→ **DATOS PROPORCIONADOS**

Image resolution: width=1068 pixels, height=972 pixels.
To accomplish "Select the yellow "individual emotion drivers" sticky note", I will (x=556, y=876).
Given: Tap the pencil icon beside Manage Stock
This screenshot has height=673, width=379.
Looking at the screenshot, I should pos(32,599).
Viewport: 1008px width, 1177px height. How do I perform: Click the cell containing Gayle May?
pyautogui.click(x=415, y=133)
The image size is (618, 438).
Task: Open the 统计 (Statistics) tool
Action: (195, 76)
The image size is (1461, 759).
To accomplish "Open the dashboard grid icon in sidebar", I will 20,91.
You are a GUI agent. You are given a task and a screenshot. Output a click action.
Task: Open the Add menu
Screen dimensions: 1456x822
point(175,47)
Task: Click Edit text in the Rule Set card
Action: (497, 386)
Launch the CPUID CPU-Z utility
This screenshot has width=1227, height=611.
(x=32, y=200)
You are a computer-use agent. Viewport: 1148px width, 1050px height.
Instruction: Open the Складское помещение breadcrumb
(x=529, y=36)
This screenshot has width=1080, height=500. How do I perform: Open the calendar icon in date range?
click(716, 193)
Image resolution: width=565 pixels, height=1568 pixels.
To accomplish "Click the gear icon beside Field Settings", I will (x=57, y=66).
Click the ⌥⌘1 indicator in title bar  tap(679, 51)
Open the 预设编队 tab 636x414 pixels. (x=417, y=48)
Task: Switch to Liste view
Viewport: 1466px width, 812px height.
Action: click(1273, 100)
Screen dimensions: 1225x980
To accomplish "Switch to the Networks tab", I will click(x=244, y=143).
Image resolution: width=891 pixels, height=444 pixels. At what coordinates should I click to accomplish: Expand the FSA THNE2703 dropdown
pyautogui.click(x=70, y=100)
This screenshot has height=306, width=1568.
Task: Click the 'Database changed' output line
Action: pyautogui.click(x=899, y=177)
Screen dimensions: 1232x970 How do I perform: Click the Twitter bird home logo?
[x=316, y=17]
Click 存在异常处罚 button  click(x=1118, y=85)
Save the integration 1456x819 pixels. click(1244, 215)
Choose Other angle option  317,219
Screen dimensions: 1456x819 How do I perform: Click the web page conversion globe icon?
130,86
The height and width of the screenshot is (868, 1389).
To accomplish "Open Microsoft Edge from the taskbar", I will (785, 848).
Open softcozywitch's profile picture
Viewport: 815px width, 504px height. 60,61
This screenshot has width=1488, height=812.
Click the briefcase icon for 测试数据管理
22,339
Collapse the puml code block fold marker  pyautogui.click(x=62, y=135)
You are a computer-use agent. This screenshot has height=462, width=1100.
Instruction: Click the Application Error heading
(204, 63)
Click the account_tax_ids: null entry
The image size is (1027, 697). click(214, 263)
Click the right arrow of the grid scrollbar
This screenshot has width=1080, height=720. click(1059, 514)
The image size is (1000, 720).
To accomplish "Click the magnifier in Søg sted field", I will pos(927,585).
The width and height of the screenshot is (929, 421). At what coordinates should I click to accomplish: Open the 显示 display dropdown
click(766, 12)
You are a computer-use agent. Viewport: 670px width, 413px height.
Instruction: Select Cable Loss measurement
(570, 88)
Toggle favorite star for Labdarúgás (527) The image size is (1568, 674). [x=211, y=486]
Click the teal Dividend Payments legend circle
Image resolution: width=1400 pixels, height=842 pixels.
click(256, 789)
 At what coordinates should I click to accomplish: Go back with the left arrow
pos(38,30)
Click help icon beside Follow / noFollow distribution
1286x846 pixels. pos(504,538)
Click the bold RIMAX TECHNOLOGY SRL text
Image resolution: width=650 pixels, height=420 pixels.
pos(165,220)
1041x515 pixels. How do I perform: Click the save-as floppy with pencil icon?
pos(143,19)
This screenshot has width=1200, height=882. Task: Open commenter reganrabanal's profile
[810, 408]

→ **CONSIGNA DEL EJERCICIO**
Coloque en una tabla Markdown, con las columnas «N.º» y «Texto», únicamente las líneas que comienzan en la que contiene "Screen dimensions: 1225x980" y terminan en la que contiene "will click(x=244, y=143).", ambas incluidas. Numere cada fila y omita las líneas en blanco.

→ **RESPUESTA CORRECTA**
| N.º | Texto |
|---|---|
| 1 | Screen dimensions: 1225x980 |
| 2 | To accomplish "Switch to the Networks tab", I will click(x=244, y=143). |